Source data
[Start of section]
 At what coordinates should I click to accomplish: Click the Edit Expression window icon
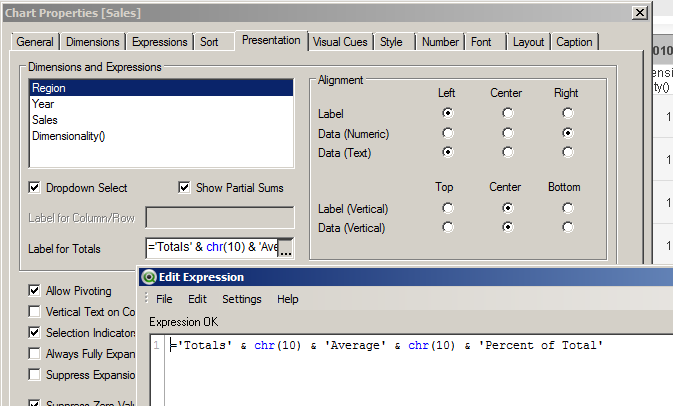(x=149, y=277)
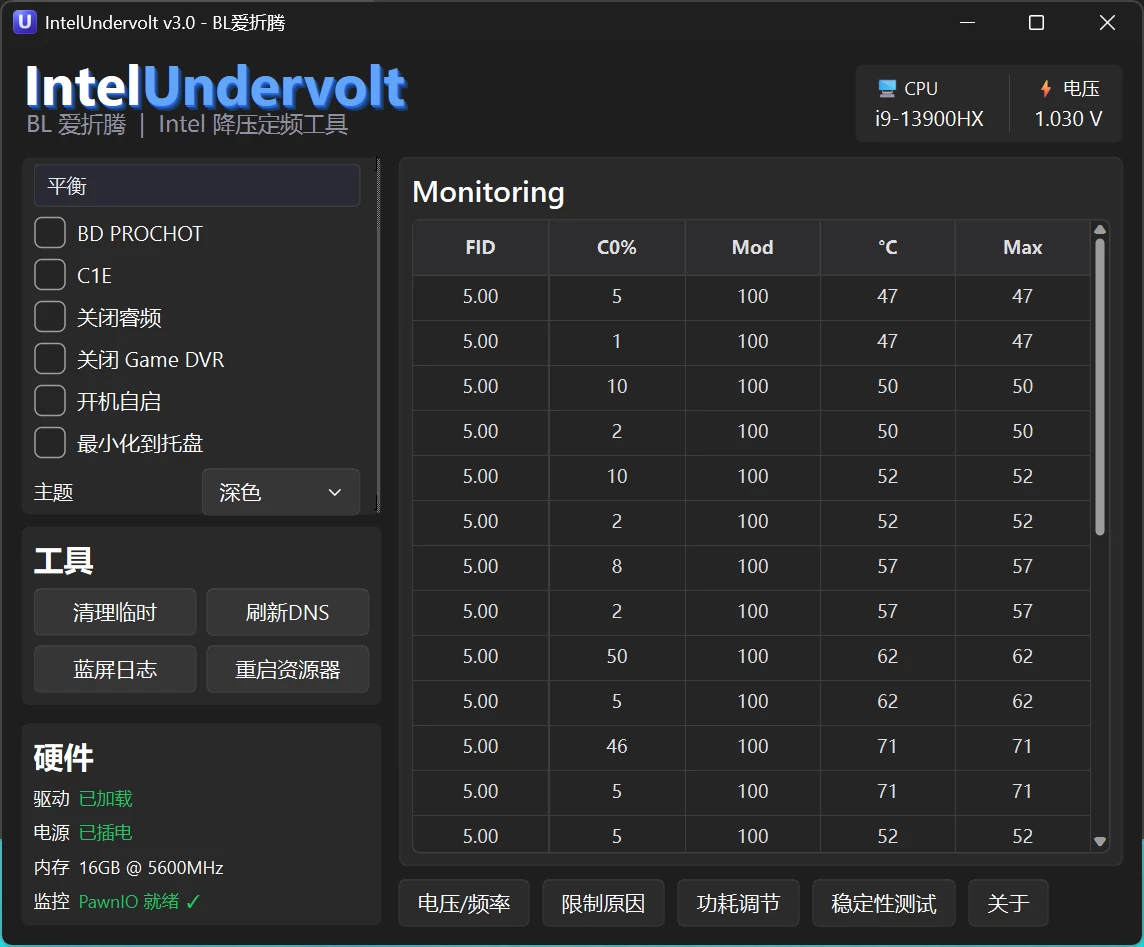Click the CPU monitor icon
Viewport: 1144px width, 947px height.
tap(886, 89)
[End of section]
Exercise description ->
Restate the data above word for word. Skip every picture.

Exercise answer ->
 At what coordinates should I click to accomplish: Click the Edit Expression window icon
(x=149, y=277)
Click the CPU monitor icon
Viewport: 1144px width, 947px height.
tap(886, 89)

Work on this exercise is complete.